▸ Exercise text:

+--

Scrivener.net

Wednesday, December 01, 2004

Missing the point entirely.

A reader's letter to the NY Times complains:

To the Editor:

While David Brooks may be correct that globalization is a factor in reducing world poverty ("Good News About Poverty," column, Nov. 27), I think he goes overboard when he says, "But if you really want to reduce world poverty, you should be cheering on those guys in pinstripe suits at the free-trade negotiations and those investors jetting around the world."

For the most part those guys in pinstripe suits are pursuing globalization to maximize their profits, not reduce the poverty of others. So, while their pursuits may have some positive effects on world poverty, Mr. Brooks imputes egalitarian motives to them that are likely not much of a factor in their actions...
First, it's been a good 228 years now since Adam Smith wrote...

"It is not from the benevolence of the butcher, the brewer, or the baker that we expect our dinner..."

... so isn't it about time to get such basic-level economics included in the high-school curriculum, and start fighting the scourge of economic illiteracy?

Second, Brooks never at all "imputes egalitarian motives" to the pinstripe-suit globalizers. That free trade, markets, and capitalism reduce poverty and increase human welfare without egalitarian motivations is the point.

The Industrial Revolution had no egalitarian motivation behind it. But it increased the life expectancy of all of us in the now-developed world from 25 to 75+, and is today increasing life expectancy correspondingly in every part of the lesser-developed world that it reaches, as it reaches it.

Perhaps the letter writer feels that the tripling of his own life expectancy is not to be cheered too highly, because there was no egalitarian motivation behind it?

Now, at this point I was going to head into a rant about the road-to-hell one risks taking when one judges others by their motives rather than by the real results of their actions. After all, nobody professed more egalitarian motivation than the Communists who killed 100 million of their own people and impoverished well more than another billion for generations to come.

But I'll save that for another day, and just ask again: If we teach biology, chemistry and physics in high school, isn't it about time we started teaching at least the ABCs of economics?

After all, on election day people don't vote on whether to defy the laws of chemistry and physics.

+--

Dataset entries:
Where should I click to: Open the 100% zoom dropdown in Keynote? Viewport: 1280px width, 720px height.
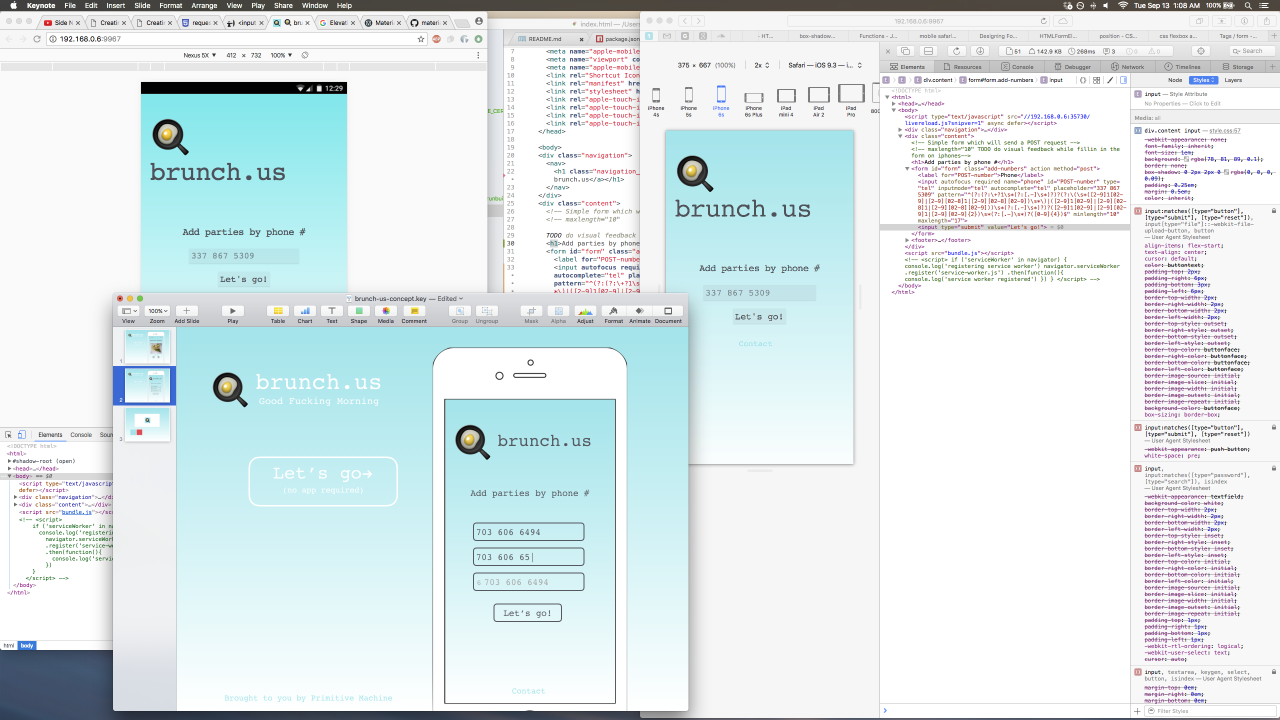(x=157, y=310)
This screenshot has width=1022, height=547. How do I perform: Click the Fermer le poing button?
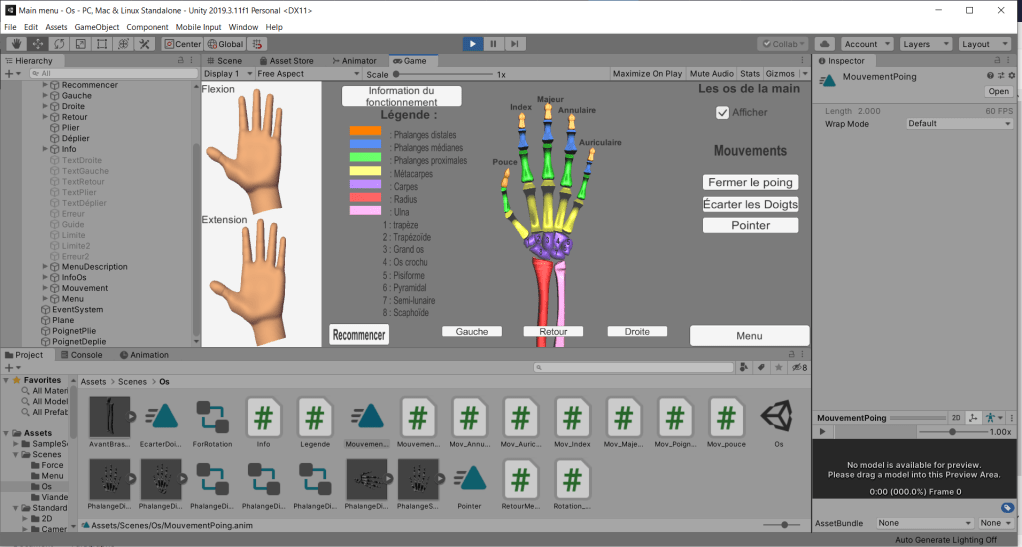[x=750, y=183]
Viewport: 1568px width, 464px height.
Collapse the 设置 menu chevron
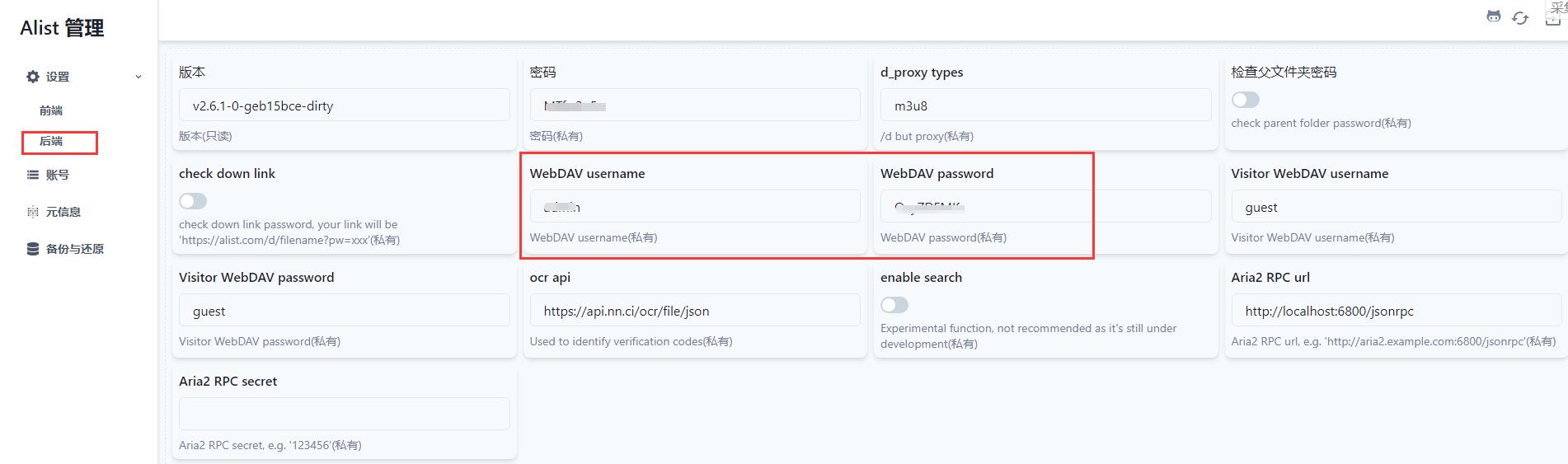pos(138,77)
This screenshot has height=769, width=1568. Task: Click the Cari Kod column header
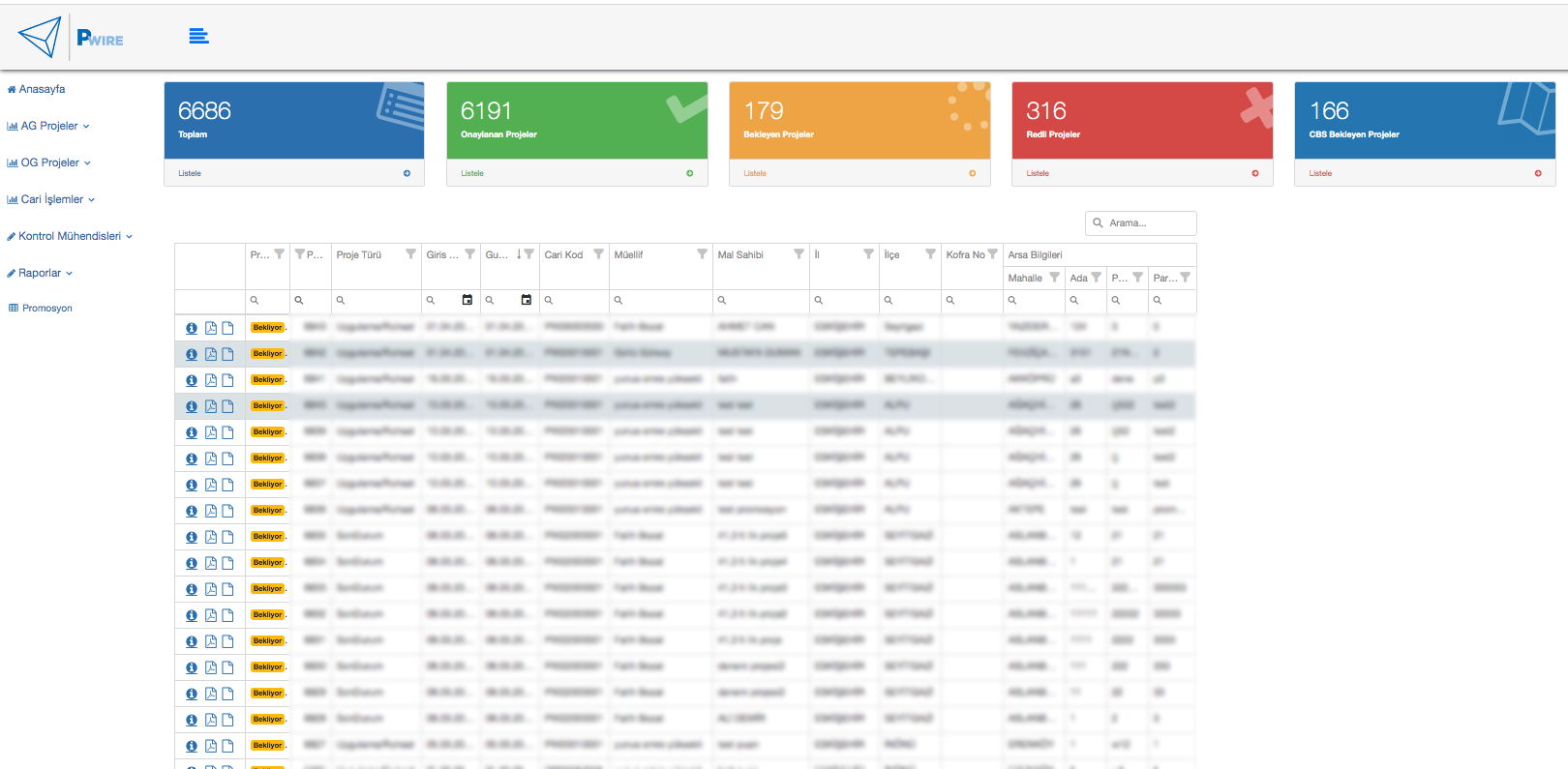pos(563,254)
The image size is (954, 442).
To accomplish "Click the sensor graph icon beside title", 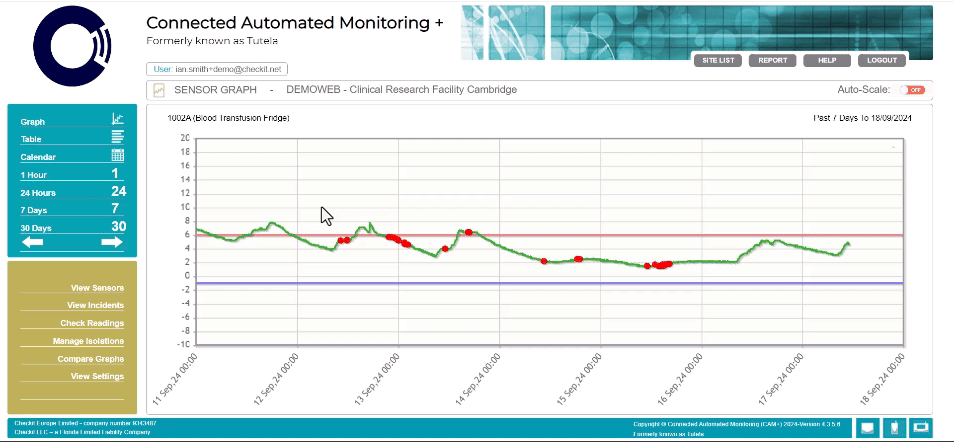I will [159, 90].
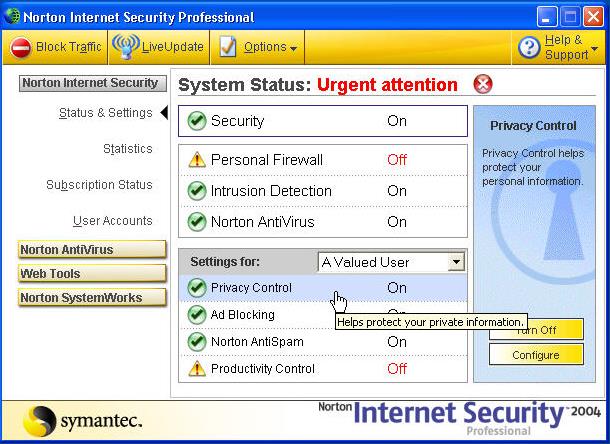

+--

▸ Assigned task 1:
In the post, list the tradesmen named in the quoted line from Adam Smith.
▸ Assigned task 2:
Rewrite the part of the post that opens with the words "First, it's been" and closes with "is the point.", changing "benevolence" to "kindness".

▸ Solution 1:
the butcher, the brewer, the baker

▸ Solution 2:
First, it's been a good 228 years now since Adam Smith wrote...

"It is not from the kindness of the butcher, the brewer, or the baker that we expect our dinner..."

... so isn't it about time to get such basic-level economics included in the high-school curriculum, and start fighting the scourge of economic illiteracy?

Second, Brooks never at all "imputes egalitarian motives" to the pinstripe-suit globalizers. That free trade, markets, and capitalism reduce poverty and increase human welfare without egalitarian motivations is the point.